● **What you will do**
Print, in exact form, the lines below from the one containing "Toggle the blue default font size A" through the one containing "You are a computer-use agent. The", and omit all others.

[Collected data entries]
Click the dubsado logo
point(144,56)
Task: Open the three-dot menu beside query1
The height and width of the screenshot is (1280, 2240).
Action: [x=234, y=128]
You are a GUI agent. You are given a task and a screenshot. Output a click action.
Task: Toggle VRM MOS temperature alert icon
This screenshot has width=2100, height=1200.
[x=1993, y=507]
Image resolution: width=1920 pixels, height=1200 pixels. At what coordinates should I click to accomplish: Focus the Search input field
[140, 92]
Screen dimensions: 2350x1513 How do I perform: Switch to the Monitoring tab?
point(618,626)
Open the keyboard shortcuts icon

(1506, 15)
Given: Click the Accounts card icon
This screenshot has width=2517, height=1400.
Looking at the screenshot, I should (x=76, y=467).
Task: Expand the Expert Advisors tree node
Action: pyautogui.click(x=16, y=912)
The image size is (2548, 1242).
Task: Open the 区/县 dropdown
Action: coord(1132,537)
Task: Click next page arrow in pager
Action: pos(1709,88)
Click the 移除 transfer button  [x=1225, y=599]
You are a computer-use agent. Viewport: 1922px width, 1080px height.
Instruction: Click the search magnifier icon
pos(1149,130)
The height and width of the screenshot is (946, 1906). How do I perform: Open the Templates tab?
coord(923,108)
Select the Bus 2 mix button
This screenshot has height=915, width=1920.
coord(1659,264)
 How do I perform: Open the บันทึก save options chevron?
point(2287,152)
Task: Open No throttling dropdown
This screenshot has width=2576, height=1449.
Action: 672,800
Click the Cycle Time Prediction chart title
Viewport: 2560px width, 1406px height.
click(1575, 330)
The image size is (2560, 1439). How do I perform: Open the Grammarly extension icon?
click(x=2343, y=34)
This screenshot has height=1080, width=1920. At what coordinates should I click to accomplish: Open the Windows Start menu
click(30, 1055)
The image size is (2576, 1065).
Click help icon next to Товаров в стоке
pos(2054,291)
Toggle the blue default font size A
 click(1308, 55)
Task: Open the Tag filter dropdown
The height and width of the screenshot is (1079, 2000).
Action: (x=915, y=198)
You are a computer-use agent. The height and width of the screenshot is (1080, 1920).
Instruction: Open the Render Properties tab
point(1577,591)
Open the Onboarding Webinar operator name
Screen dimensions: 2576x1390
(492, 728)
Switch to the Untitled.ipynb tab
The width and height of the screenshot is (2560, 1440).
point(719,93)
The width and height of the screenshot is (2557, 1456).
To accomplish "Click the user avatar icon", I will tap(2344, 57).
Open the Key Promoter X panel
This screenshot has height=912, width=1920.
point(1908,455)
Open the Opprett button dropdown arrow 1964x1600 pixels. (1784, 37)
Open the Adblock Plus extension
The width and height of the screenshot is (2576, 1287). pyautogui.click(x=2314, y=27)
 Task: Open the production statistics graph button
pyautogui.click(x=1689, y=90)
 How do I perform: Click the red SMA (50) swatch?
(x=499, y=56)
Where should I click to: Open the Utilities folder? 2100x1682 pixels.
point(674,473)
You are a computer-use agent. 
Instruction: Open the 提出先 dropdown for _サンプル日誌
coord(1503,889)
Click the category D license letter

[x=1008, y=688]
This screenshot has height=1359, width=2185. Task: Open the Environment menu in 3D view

● **Expected answer**
Toggle the blue default font size A
 click(1308, 55)
Task: Open the Tag filter dropdown
The height and width of the screenshot is (1079, 2000).
Action: (x=915, y=198)
You are a computer-use agent. The height and width of the screenshot is (1080, 1920).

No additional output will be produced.